# Work instruction
Word for word, restate the entries below and exclude every image.

# Data records
● ● ●

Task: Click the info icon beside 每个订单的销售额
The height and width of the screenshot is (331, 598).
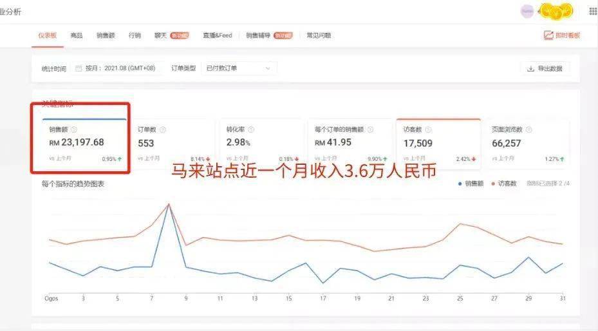Action: pyautogui.click(x=370, y=129)
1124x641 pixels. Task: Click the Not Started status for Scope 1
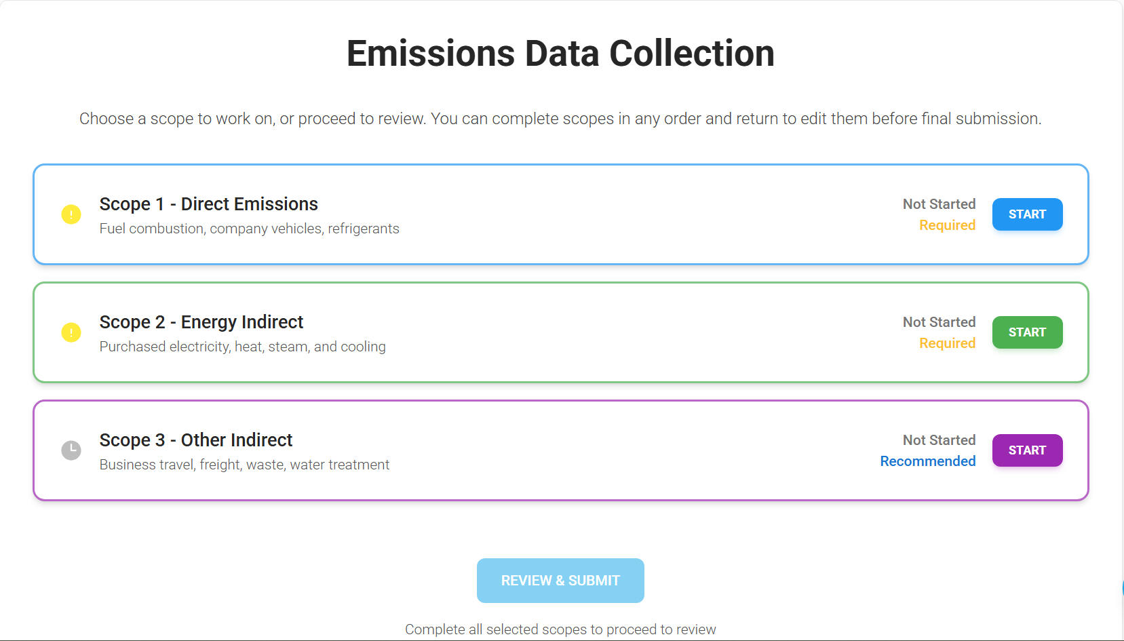pyautogui.click(x=939, y=204)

● ● ●

# Problem solution
Task: Click the info icon beside 每个订单的销售额
The height and width of the screenshot is (331, 598).
Action: pyautogui.click(x=370, y=129)
1124x641 pixels. Task: Click the Not Started status for Scope 1
pyautogui.click(x=939, y=204)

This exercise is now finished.